ソフトバンク先発のリック・バンデンハーク投手(30)が、8回無失点で公式戦無傷の11連勝を飾った。150キロ超の直球を主体にヤクルト打線を圧倒。三塁を踏ませず、バレンティンらから7三振を奪う完璧ピッチだ。これでリーグ戦、CSファイナルステージと合わせて11勝0敗。無敵の助っ人が連勝を呼び、日本シリーズの流れを大きく引き寄せた。

 投も圧倒した。完封こそならなかったが、バンデンハークがヤクルト打線を8回3安打に抑え、三塁を踏ませぬ快投。お立ち台では選手会長松田をまねて「1、2、3、熱男!」と声をかけ、スタンドを沸かせた。

 「この舞台で投げられることに興奮したし、楽しめた。日本シリーズでこういうチャンスはなかなかない。最後までいきたかったが、勝つことが一番だから」

 工藤監督がお立ち台で「9回まで投げさせてくれと言われたが、リリーフ陣が1人も投げていないので、勘弁してくれと言った。バンディごめんね」と、謝ったほどの好投だった。

 圧巻は2回だ。先頭畠山をスライダーで見逃し三振に仕留めると、雄平も116キロのカーブで空振り三振。ともにオランダ代表歴のあるバレンティンも118キロカーブで空振り三振。直球で押した初回とは違う組み立てで、テンポよくアウトを重ねた。昨年まで2年間在籍した韓国サムスンでも韓国シリーズに計5試合登板。韓国史上初の4連覇に貢献した男は、大舞台もお手のものだった。

 17歳で捕手としてマーリンズと契約。すぐに投手に転向した。今よりも体が細かったルーキーリーグ時代には、チームでただ1人、朝6時半からグラウンドに出向き、フロリダの強い日差しを浴びながら毎日走り込みを続けた。198センチの長身ながら、下半身を使ったフォームの土台は、そんな地道な努力があったから。当時、同じチームでバッテリーを組んでいた福岡大出身の石田雅弘さん(34)は「35人いた選手の中で一番練習していた。自分に厳しく、僕も『お前は何でもっと練習しないんだ?』と、怒られました」と振り返る。

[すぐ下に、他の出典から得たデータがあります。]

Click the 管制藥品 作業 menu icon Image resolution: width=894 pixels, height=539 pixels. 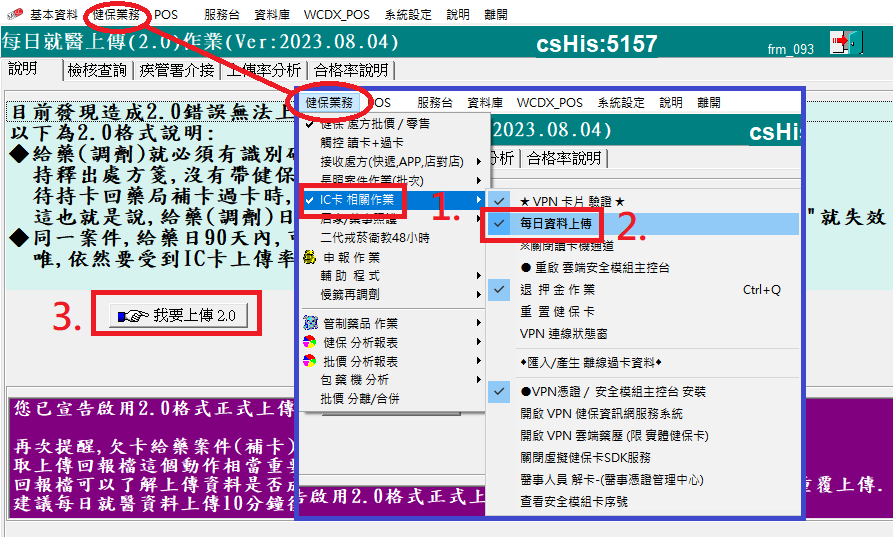pos(309,323)
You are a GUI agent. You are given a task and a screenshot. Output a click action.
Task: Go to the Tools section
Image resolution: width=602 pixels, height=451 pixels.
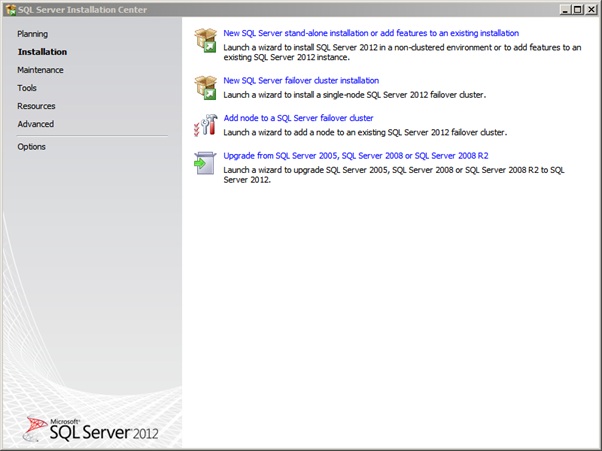[27, 88]
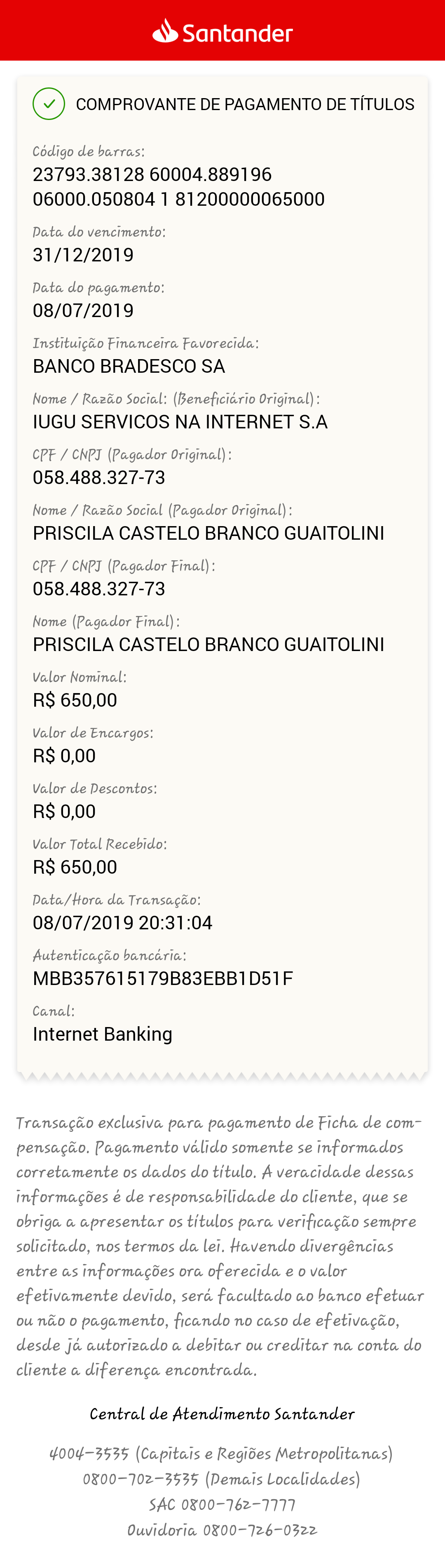Click the Santander flame logo
445x1568 pixels.
165,31
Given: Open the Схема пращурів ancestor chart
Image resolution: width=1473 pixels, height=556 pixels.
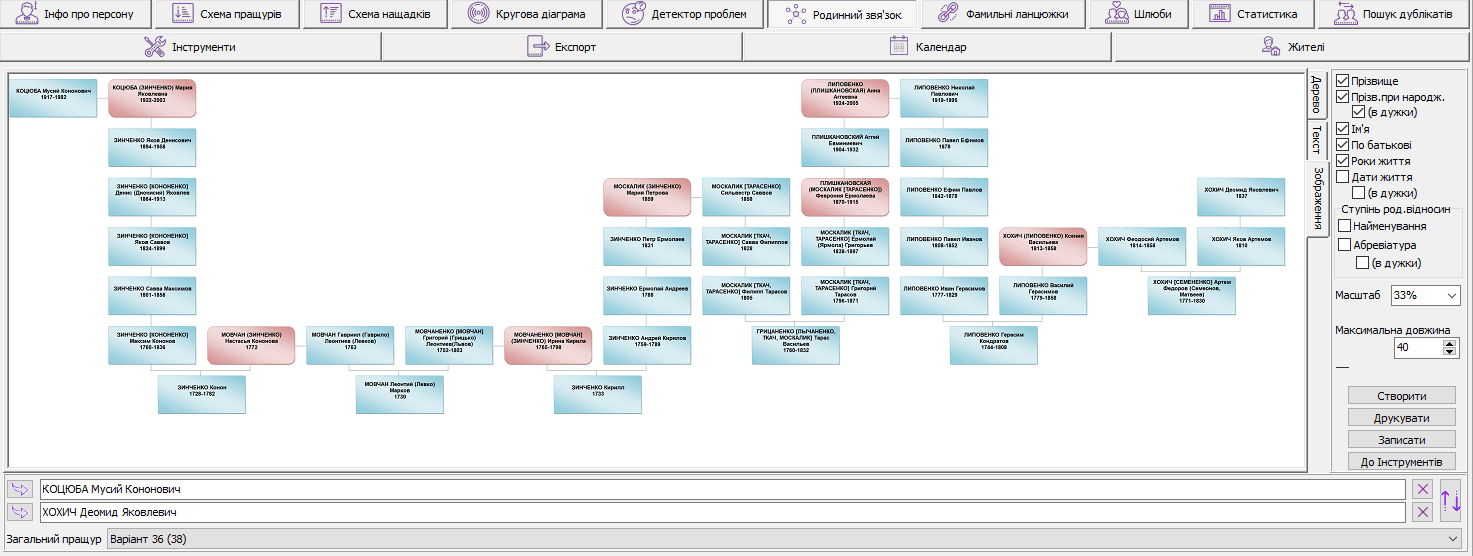Looking at the screenshot, I should pos(227,14).
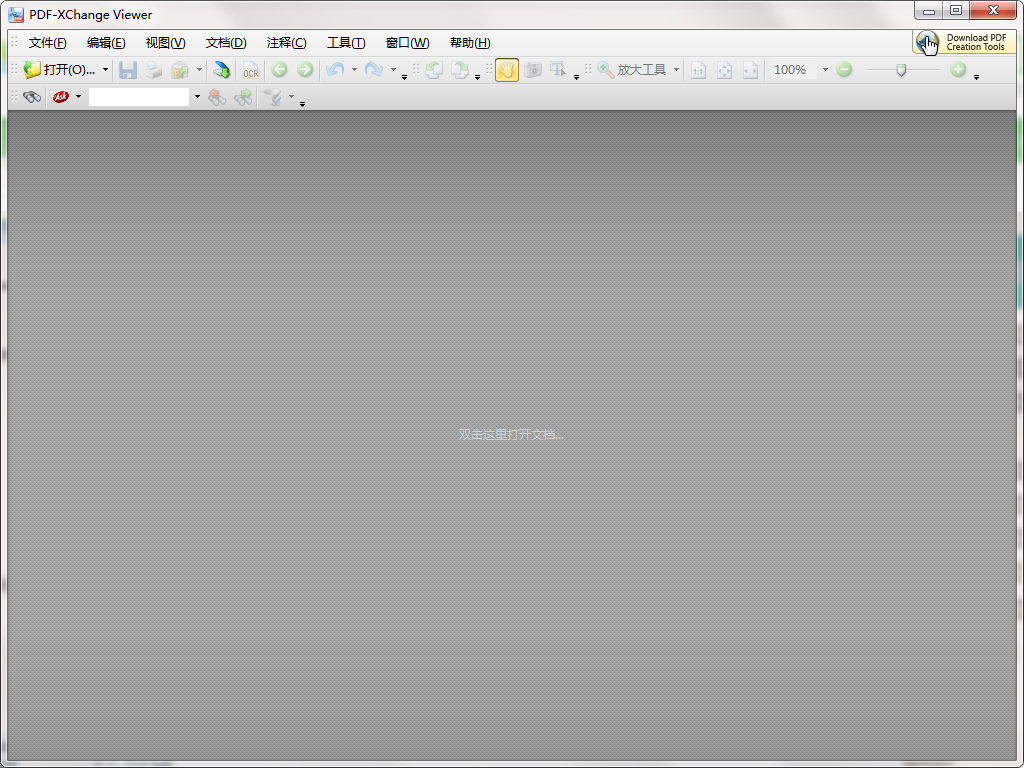Toggle fit page view mode

[x=724, y=70]
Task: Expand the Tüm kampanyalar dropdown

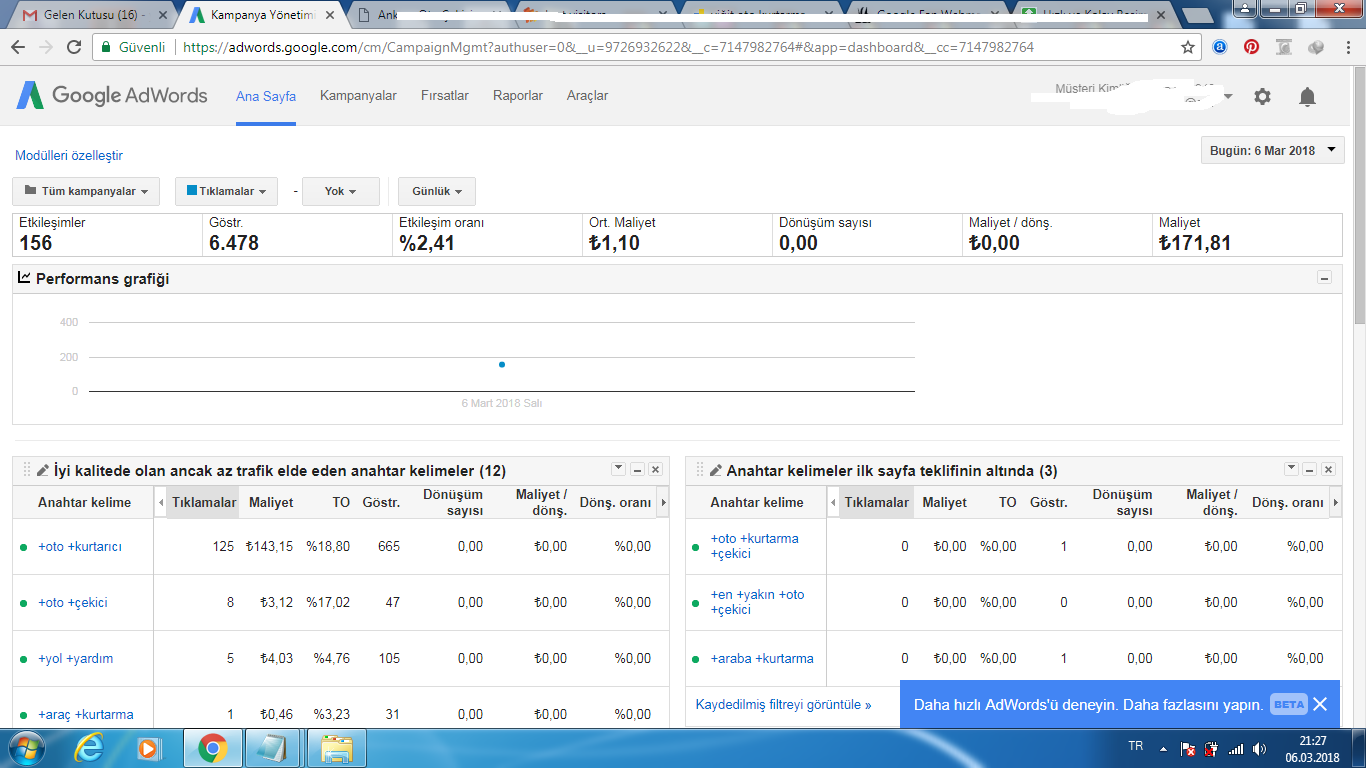Action: click(x=86, y=191)
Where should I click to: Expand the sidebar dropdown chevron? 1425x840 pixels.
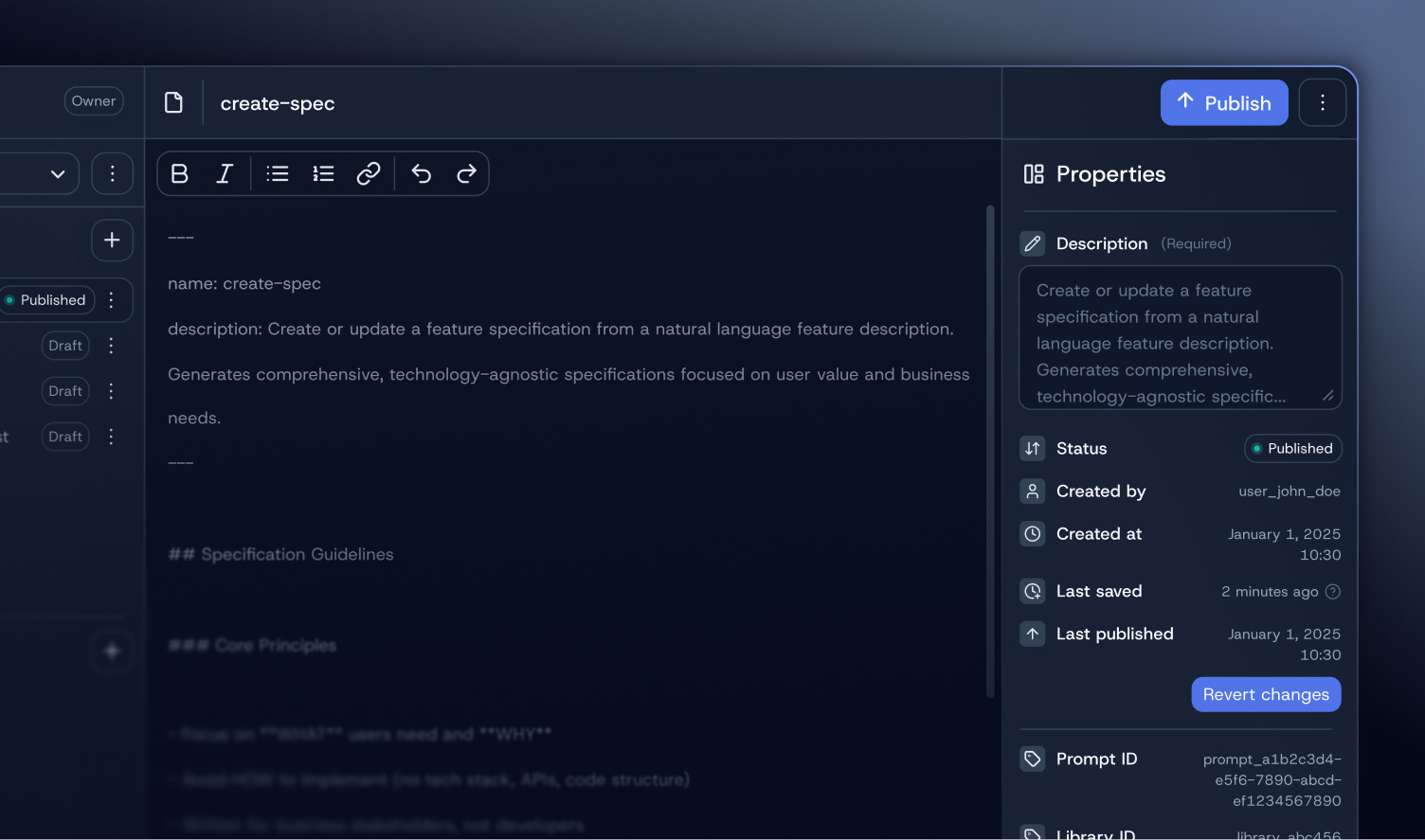[x=58, y=174]
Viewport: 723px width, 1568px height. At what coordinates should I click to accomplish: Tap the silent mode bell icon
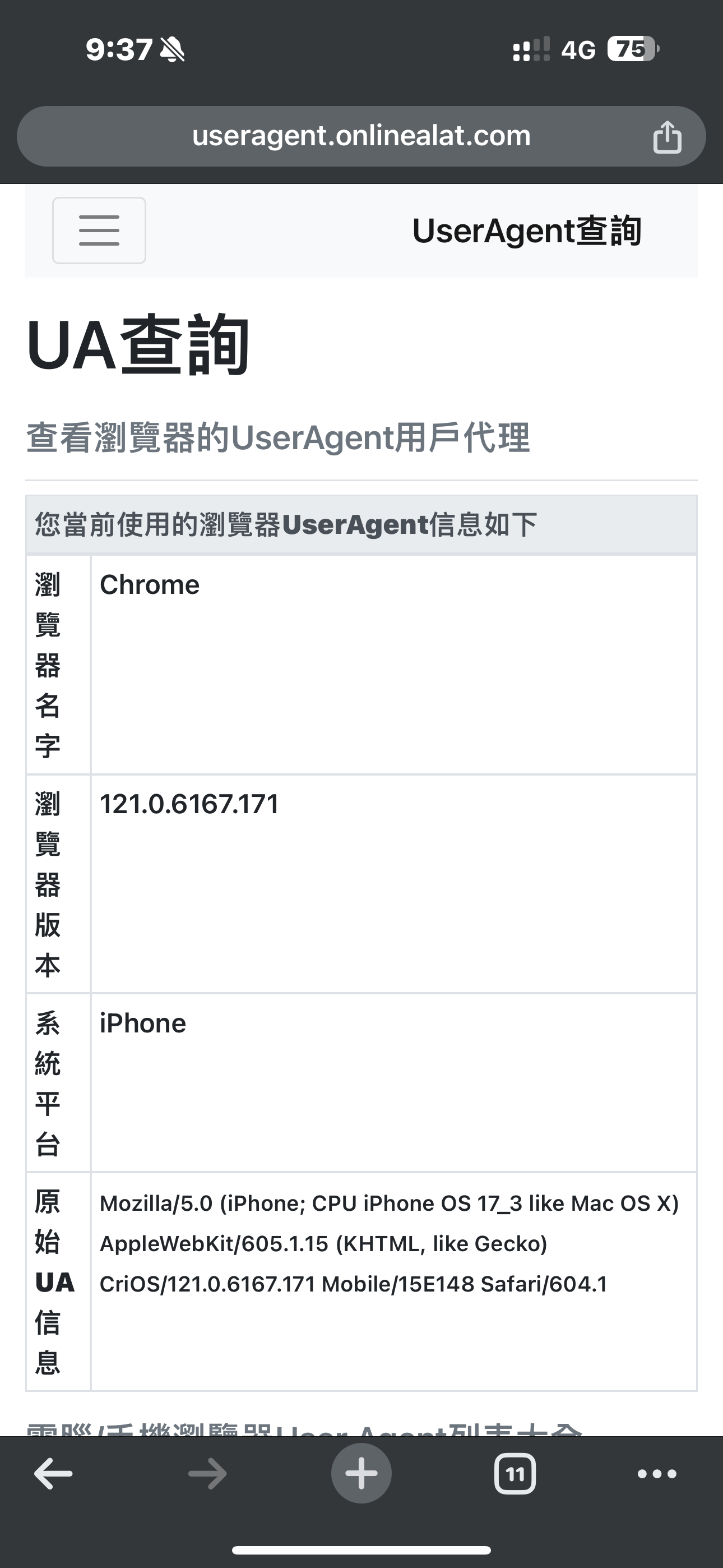click(172, 49)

 これでシーズンの9勝に加え、CS、日本シリーズと無傷の11連勝。今季7試合6勝、防御率1・88と抜群の安定感を誇っていたヤフオクドームで、この日も勝利の女神がほほ笑んだ。【福岡吉央】

 ◆リック・バンデンハーク 1985年5月22日、オランダ生まれ。17歳の時にマーリンズと契約。その後オリオールズ、パイレーツに移籍。大リーグ通算50試合で8勝11敗、防御率6・08。13年から韓国・サムスンに所属。14年には13勝4敗、防御率3・18、180奪三振で最優秀防御率と最多奪三振の2冠。来日1年目の今季は6月14日広島戦で1軍デビュー。09年WBCオランダ代表。家族は妻。198センチ、105キロ。右投げ右打ち。今季から2年契約で推定年俸1億5000万円。

 ▼バンデンハークがシリーズ初登板初勝利。来日1年目の同投手は公式戦9勝0敗、CS1勝0敗で、公式戦、CSともに初登板を白星で飾ってまだ無敗。来日1年目の外国人投手が公式戦とシリーズの両方で初登板初勝利は64年バーンサイド(阪神)85年ゲイル(阪神)95年ブロス(ヤクルト)10年ペン(ロッテ)に次ぎ5人目で、CSでも初登板初勝利は初。その年の公式戦で5勝以上の勝率10割投手がシリーズで登板は6人目だが、勝ったのは13年田中(楽天)に次いで2人目。田中は公式戦24勝0敗、CS1勝0敗で、シリーズは3試合に登板し○●S。田中は26連勝後に1敗したが、バンデンハークはこのまま無敗で終わるか。